Reading passage -
───

LONDON – Gold extended declines and was set for its worst week since late November as growing expectations for US interest rate hikes pushed the dollar to a multi-month high, making bullion less attractive for overseas buyers.
Spot gold fell 0.6% to $1,785.71 per ounce at 14:02 ET (19:02 GMT) Friday. It hit a six-week low of $1,779.20 earlier in the session, and was headed to drop about 2.5% for the week.
US gold futures fell 0.5% to $1,786.60.
Gold prices slipped below its 100-day and 200-day moving averages in the last session, after the US Federal Reserve reaffirmed plans to end its pandemic-era bond purchases and signalled an interest rate hike in March.
“The current market environment has been very detrimental for gold. Investors are completely reassessing Fed expectations,” said Edward Moya, senior market analyst at brokerage OANDA according to Reuters.
“There’s still some momentum selling in gold, but we’re getting closer to a potential bottom now that it has broken past $1,800.”
Rising rates increase the opportunity cost of holding non-yielding bullion.
The rate hike expectations set the dollar on track for its biggest weekly rise in seven months, making gold more expensive for holders of other currencies.

───

Stored entries
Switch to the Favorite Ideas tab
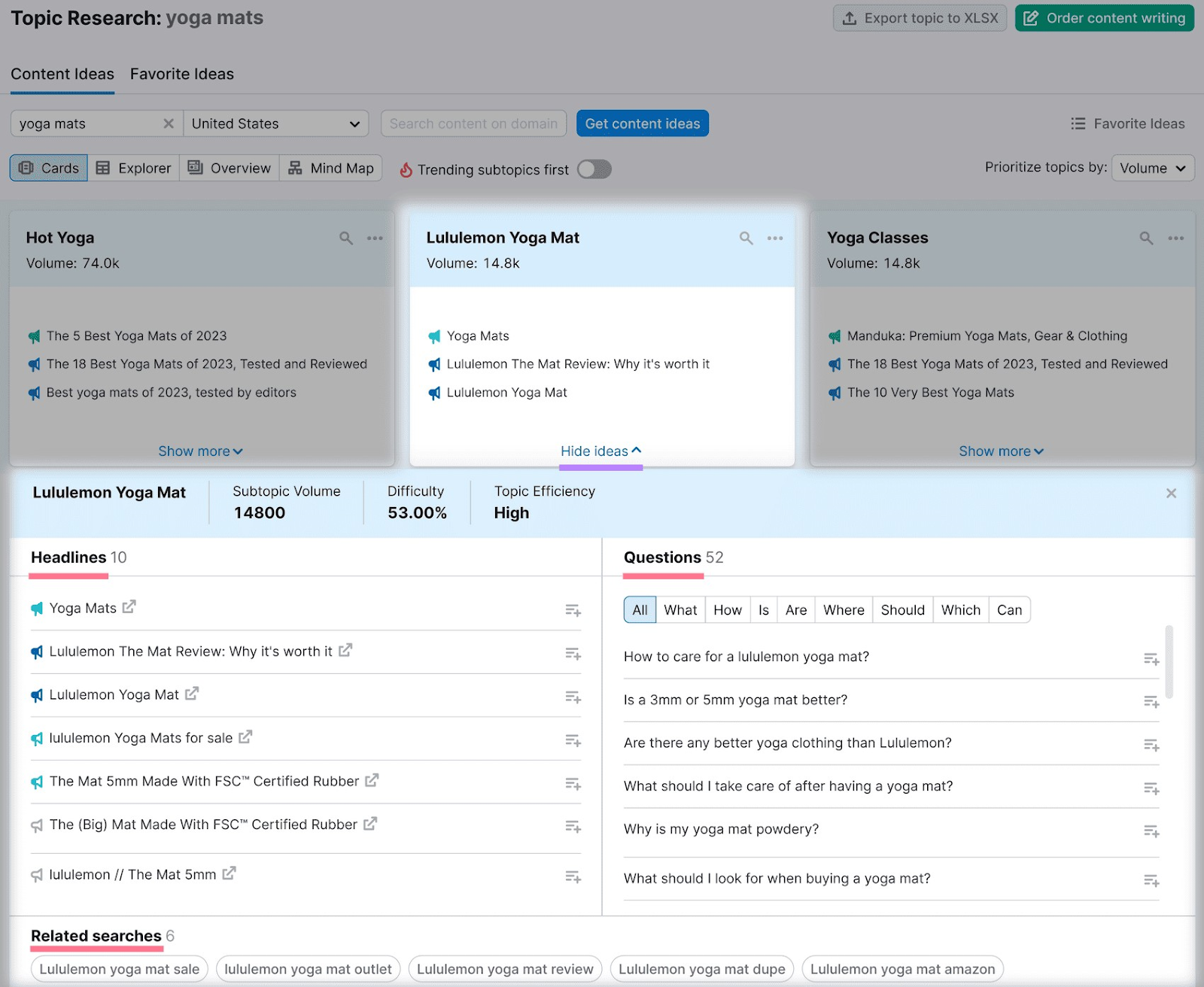The width and height of the screenshot is (1204, 987). click(182, 74)
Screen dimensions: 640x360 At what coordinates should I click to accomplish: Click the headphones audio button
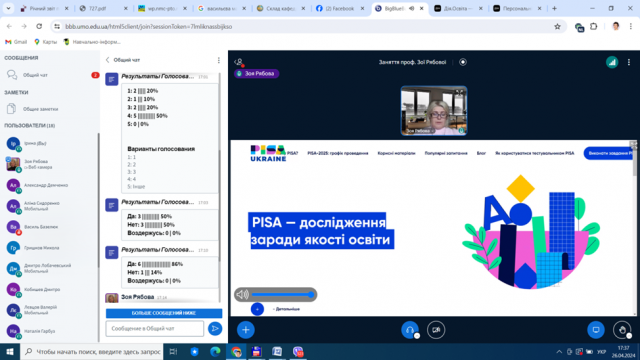point(410,330)
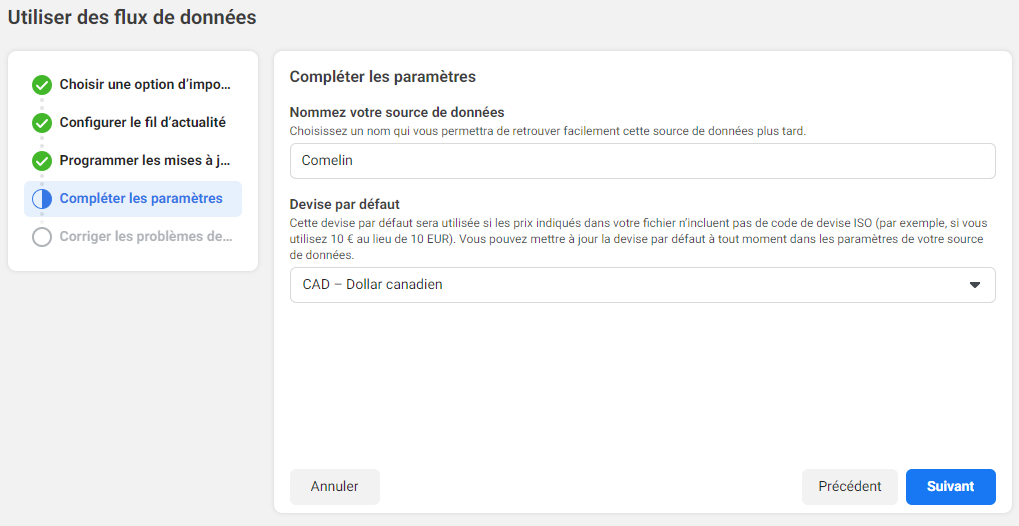Click the empty grey circle step icon
This screenshot has width=1019, height=526.
[x=42, y=237]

───

What is expected - Transcribe the gold price article word for word, beginning at the words "Spot gold fell" and stopping after "according to Reuters.". The entries have no connection to the gold price article.

Response below -
Spot gold fell 0.6% to $1,785.71 per ounce at 14:02 ET (19:02 GMT) Friday. It hit a six-week low of $1,779.20 earlier in the session, and was headed to drop about 2.5% for the week.
US gold futures fell 0.5% to $1,786.60.
Gold prices slipped below its 100-day and 200-day moving averages in the last session, after the US Federal Reserve reaffirmed plans to end its pandemic-era bond purchases and signalled an interest rate hike in March.
“The current market environment has been very detrimental for gold. Investors are completely reassessing Fed expectations,” said Edward Moya, senior market analyst at brokerage OANDA according to Reuters.